Flavio Volpe, the president of the Automotive Parts Manufacturers’ Association, highlighted that Canada imports approximately $80 billion worth of automobiles and parts from the U.S. annually, with about 85 per cent of the light-duty vehicles produced in Canada being exported. Unfortunately, the market for plug-in hybrids or electric vehicles in both Canada and the U.S. is dwindling.
In January, U.S. President Donald Trump eliminated his country’s ZEV mandate, which would have required half of all new vehicles to be electric by 2030. This move, coupled with the termination of the $7,500 electric vehicle tax credit, has further impacted the U.S. ZEV market. While Canada had its own ZEV rebate program offering up to $5,000 for new electric cars and plug-in hybrids, it was paused in January due to funding constraints.
As a result, the sale of zero-emission vehicles in Canada has dropped to 7.5 per cent, representing a 28.5 per cent decline from April 2024. With exports and sales declining, manufacturers are struggling to meet the 20 per cent target set for next year. The industry is urging the government to reconsider the ZEV mandate and provide support to boost demand for electric vehicles.
Christopher Cochrane, chair of the University of Toronto’s political science department, acknowledged the challenges Carney faces in balancing environmental goals with economic concerns.

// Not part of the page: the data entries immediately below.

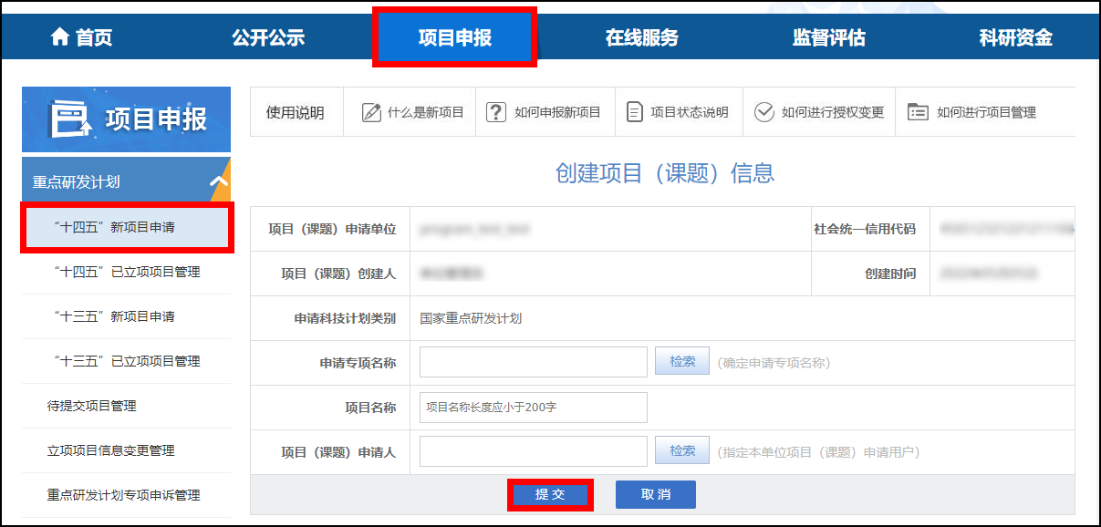Click 检索 beside 申请专项名称
The height and width of the screenshot is (527, 1101).
tap(681, 361)

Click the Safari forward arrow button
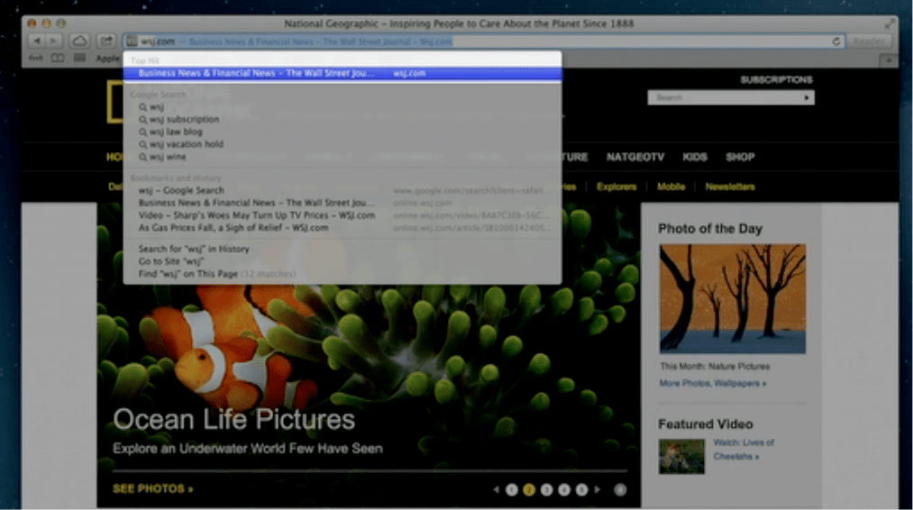coord(54,41)
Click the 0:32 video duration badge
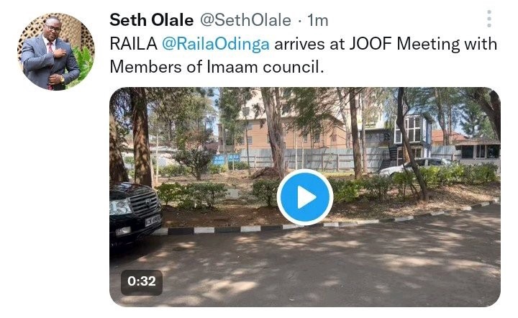The height and width of the screenshot is (318, 518). [142, 282]
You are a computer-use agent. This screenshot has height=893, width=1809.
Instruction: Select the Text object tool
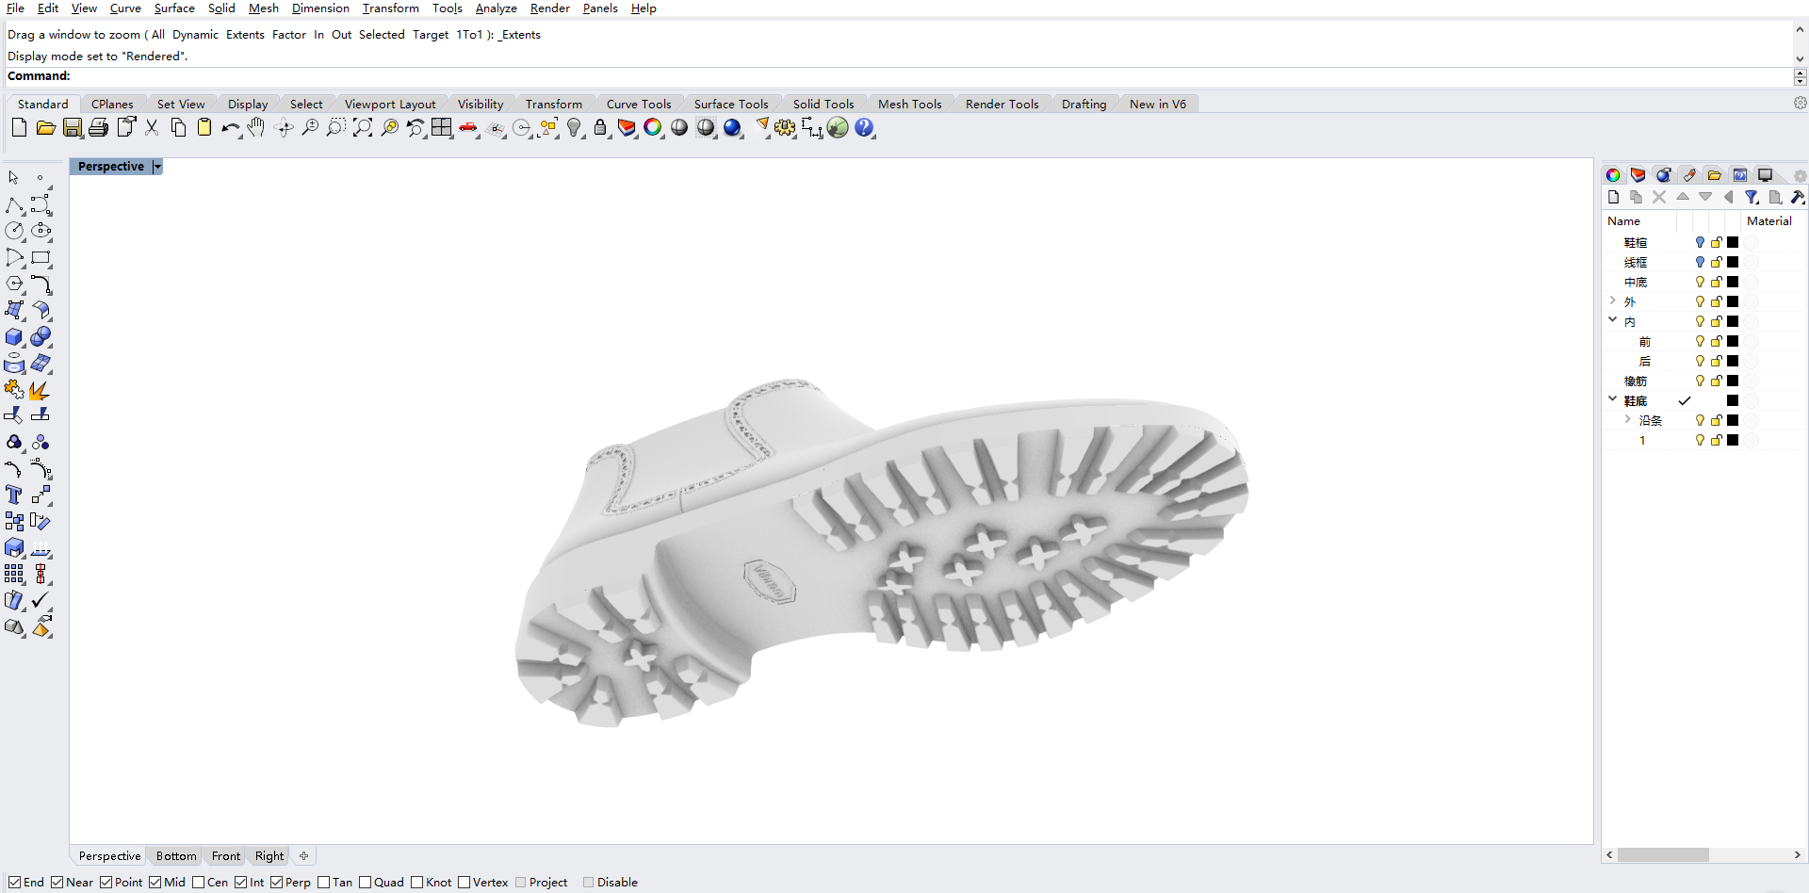coord(14,495)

While there may be pressure to end the EV mandate, Cochrane emphasized the importance of maintaining a cohesive approach within the government.
Adam Chamberlin, an assistant professor at the University of Ottawa, suggested that Carney may opt for a gradual adjustment of the ZEV mandate rather than a complete elimination. This approach would provide flexibility while addressing the industry’s immediate needs.
Flavio Volpe emphasized the importance of Canada continuing its march towards electrification, despite the U.S. abandoning its EV ambitions. He called for adjustments to the ZEV mandate to align with market realities and recommended expanding the EV rebate program to include conventional hybrids. Additionally, Volpe urged the government to assist in identifying the electric vehicles in demand and supporting factories in retooling to meet consumer needs.
In conclusion, while the Canadian auto industry grapples with the challenges posed by the trade war and declining demand for electric vehicles, there is a growing consensus on the need for strategic interventions to support the sector’s sustainability and growth. Carney faces a delicate balancing act in addressing competing interests, but proactive measures could help alleviate the industry’s current woes and pave the way for a more resilient automotive sector.